С той стороны улицы доносятся бурные аплодисменты. Я открываю глаза. Сразу не нахожу перспективы. Все одновременно плоско и округло, далеко и близко и не имеет имени. Потом, завихрившись, оно приближается, останавливается и опять принимает вид, соответствующий обычным названиям. Когда все это уже было? А ведь так уже было! Почему-то я знаю, но откуда знаю, не могу вспомнить.
Лиза помахивает в окно бутылкой шоколадного ликера. В эту минуту у входной двери раздается звонок, мы торопливо машем Лизе в ответ и закрываем окно. Не успевает Георг исчезнуть, как дверь конторы открывается и входит Либерман, кладбищенский сторож. Одним взглядом охватывает он спиртовку, глинтвейн и Георга в пижаме и каркает:
– День рождения?
– Нет, грипп, – отвечает Георг.
– Поздравляю.
– А с чем же тут поздравлять?
– Грипп идет на пользу нашему делу. Я это замечаю по кладбищу. Гораздо больше смертей.

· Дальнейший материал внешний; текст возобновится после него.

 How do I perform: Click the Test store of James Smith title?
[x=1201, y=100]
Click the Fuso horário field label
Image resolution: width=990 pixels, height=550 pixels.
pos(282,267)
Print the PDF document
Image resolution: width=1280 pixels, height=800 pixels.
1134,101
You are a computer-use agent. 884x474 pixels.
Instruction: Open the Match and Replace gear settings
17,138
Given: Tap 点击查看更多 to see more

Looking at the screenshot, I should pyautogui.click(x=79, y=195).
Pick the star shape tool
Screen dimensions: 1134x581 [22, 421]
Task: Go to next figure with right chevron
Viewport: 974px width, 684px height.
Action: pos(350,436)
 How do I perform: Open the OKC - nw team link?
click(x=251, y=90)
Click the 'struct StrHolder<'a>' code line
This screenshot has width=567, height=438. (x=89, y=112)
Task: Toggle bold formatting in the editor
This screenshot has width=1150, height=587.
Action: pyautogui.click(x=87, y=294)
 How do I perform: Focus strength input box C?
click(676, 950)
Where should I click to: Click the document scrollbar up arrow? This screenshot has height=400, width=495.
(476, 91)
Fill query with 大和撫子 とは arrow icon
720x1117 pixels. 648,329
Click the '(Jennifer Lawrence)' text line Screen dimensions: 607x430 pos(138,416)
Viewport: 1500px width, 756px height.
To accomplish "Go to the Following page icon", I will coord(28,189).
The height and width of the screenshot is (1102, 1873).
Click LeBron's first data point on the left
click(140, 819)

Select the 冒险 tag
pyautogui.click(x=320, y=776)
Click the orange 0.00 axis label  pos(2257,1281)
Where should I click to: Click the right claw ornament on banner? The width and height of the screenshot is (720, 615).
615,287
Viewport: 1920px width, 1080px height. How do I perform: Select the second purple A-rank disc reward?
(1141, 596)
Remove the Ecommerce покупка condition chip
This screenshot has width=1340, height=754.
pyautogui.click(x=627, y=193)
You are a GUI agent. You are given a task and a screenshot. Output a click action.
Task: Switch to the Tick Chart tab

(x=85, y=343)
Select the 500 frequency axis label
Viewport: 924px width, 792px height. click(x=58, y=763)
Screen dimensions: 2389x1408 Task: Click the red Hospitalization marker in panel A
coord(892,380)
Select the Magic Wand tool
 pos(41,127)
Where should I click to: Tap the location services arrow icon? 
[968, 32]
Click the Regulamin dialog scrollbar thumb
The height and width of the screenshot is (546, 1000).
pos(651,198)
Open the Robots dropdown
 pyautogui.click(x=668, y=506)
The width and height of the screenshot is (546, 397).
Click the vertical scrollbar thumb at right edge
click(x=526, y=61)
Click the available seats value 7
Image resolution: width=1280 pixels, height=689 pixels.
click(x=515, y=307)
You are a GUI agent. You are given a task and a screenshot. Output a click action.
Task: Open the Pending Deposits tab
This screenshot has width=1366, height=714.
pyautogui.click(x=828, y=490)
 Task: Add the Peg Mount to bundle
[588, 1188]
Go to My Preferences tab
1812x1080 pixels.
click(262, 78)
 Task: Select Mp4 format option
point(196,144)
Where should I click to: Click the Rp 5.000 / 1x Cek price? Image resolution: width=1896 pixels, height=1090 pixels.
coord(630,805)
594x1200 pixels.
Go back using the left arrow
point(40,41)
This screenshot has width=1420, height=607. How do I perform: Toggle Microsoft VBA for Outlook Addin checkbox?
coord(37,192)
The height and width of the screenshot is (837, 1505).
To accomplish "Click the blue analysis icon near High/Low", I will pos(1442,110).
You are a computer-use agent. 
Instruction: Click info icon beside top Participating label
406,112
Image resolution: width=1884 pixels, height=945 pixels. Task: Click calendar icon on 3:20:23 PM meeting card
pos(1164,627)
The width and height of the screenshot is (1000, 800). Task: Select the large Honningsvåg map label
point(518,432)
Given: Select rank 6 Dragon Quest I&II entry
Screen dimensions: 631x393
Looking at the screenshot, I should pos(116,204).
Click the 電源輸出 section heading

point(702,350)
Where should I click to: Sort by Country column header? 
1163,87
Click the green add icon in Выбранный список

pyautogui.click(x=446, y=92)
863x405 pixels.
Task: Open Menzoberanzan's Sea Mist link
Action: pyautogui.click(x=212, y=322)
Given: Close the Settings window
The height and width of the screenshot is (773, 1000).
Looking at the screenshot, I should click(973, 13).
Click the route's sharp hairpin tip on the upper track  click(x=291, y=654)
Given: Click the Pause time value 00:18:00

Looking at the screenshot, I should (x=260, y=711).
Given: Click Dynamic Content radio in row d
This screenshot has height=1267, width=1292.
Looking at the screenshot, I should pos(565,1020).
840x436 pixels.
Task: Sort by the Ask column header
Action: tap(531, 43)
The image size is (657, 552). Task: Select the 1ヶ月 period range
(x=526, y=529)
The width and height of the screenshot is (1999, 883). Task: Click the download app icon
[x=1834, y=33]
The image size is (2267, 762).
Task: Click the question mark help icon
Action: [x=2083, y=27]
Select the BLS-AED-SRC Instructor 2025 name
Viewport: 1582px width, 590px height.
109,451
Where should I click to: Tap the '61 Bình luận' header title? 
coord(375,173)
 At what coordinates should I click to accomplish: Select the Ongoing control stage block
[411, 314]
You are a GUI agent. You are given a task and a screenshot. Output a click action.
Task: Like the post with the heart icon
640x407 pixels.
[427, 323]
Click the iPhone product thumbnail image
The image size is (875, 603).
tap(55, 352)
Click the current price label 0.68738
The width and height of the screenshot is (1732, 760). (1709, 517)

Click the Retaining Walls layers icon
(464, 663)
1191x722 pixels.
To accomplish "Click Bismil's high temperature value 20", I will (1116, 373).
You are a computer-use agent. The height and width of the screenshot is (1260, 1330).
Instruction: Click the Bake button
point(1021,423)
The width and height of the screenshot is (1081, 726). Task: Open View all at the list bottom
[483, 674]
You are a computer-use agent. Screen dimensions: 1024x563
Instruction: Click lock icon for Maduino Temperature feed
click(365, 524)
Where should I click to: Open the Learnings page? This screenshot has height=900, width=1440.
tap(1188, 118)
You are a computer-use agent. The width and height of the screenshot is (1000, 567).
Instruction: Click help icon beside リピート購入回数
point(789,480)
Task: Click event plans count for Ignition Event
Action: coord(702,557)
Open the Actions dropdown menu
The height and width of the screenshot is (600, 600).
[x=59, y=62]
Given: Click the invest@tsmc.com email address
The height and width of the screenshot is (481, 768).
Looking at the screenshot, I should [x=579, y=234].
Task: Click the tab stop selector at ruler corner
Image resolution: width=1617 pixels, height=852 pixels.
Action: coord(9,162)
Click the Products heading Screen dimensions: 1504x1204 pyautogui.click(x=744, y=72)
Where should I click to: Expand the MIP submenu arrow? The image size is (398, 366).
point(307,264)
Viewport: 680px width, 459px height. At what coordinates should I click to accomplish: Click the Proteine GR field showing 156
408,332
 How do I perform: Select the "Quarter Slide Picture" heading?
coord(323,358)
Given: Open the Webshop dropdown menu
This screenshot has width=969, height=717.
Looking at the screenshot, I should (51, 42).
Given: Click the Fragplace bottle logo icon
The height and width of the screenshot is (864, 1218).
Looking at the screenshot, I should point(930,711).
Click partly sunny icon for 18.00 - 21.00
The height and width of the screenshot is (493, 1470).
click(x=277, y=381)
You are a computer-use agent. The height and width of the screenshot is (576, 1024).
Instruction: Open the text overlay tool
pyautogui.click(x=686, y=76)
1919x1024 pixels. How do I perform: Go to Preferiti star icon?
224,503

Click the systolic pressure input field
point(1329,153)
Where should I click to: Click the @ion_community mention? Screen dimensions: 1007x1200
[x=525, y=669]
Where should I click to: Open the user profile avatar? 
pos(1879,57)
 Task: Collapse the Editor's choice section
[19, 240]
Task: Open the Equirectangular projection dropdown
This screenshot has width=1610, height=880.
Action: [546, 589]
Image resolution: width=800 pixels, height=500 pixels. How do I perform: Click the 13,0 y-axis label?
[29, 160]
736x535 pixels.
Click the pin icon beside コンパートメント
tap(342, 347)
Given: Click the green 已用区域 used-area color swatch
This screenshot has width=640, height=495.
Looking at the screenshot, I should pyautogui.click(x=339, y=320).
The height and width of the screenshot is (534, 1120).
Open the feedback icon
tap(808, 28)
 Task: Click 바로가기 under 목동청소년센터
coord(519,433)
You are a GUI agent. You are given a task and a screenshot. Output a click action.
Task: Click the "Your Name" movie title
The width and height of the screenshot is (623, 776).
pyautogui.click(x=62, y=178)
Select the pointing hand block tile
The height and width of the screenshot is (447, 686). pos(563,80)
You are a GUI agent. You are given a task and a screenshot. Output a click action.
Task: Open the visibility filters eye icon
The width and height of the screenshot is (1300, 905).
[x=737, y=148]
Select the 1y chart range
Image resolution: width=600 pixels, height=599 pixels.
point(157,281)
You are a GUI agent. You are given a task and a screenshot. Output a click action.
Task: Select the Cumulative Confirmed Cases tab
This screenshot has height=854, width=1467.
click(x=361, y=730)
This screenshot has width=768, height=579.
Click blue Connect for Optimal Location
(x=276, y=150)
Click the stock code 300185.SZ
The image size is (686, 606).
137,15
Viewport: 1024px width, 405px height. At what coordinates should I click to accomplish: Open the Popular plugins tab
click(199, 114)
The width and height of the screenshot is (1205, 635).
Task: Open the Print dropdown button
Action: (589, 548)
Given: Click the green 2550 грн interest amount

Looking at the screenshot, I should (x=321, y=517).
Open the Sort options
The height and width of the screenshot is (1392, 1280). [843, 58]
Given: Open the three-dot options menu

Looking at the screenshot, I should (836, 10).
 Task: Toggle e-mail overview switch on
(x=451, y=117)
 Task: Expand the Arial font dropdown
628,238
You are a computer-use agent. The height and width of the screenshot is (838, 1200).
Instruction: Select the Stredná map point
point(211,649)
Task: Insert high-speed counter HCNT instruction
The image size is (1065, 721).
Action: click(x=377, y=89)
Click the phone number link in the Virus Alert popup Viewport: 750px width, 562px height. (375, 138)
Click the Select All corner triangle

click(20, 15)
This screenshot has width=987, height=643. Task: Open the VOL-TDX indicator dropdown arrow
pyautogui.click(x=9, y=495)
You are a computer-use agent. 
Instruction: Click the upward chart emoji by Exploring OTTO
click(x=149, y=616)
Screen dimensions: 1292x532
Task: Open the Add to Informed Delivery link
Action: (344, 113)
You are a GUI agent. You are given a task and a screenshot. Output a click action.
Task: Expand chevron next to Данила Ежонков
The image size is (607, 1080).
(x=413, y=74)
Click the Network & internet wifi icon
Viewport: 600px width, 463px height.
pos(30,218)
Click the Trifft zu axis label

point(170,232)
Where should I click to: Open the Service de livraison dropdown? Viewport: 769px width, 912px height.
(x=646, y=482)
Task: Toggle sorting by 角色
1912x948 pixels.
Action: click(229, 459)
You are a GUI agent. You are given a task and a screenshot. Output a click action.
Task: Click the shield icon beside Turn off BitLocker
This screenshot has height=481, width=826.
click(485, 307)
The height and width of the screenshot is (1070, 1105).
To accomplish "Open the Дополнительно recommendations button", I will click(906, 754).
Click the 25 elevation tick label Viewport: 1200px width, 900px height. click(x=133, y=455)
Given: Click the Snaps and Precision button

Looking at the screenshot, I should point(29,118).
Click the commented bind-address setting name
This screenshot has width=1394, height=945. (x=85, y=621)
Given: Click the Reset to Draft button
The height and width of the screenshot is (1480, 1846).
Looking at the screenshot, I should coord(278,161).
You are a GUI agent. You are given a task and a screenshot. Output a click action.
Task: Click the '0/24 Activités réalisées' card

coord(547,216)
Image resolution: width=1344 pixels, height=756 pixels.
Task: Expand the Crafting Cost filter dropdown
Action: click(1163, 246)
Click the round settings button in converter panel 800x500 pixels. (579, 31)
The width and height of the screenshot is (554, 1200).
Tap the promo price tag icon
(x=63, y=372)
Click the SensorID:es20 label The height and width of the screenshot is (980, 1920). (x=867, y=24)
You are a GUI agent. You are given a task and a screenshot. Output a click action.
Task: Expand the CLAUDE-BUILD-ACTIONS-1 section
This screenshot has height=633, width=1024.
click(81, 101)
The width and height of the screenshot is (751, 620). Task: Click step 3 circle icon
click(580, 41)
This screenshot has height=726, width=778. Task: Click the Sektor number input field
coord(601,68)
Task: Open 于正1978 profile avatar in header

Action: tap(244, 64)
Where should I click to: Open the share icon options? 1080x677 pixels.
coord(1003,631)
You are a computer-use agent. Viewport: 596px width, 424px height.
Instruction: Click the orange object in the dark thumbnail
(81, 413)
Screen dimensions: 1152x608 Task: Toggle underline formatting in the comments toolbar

– Господин Либерман, – обращаюсь я к этому восьмидесятилетнему здоровяку. – Мы говорим не о нашем деле. У господина Кроля тяжелый приступ космического гриппа, с которым мы сейчас героически боремся. Хотите выпить с нами стакан лекарства?
– Да я больше насчет водки. От вина я только трезвею.
– У нас есть и водка.
Я наливаю ему полный чайный стакан. Он делает основательный глоток, затем берет свой рюкзак и извлекает оттуда четыре форели, завернутые в большие зеленые листья, пахнущие рекою, дождем и рыбой.
– Подарок, – сообщает Либерман.
Форели лежат на столе, глаза у них остекленели, серо-зеленая кожа покрыта красными пятнами. Смерть снова вторглась в комнату, где только что веяло бессмертием; вошла мягко и безмолвно, как упрек твари, обращенный к человеку, этому всеядному убийце, который, разглагольствуя о мире и любви, перерезает горло овцам и глушит рыбу, чтобы набраться сил и продолжать разглагольствовать о мире и о любви, не исключая и Бодендика – мясоеда, слуги Господа.
– Хороший ужин, – заявляет Либерман. – Особенно для вас, господин Кроль. Легкое, диетное блюдо.
Я отношу мертвую рыбу в кухню и вручаю фрау Кроль, которая разглядывает ее с видом знатока.
– С вареным картофелем, сливочным маслом и салатом, – заявляет она.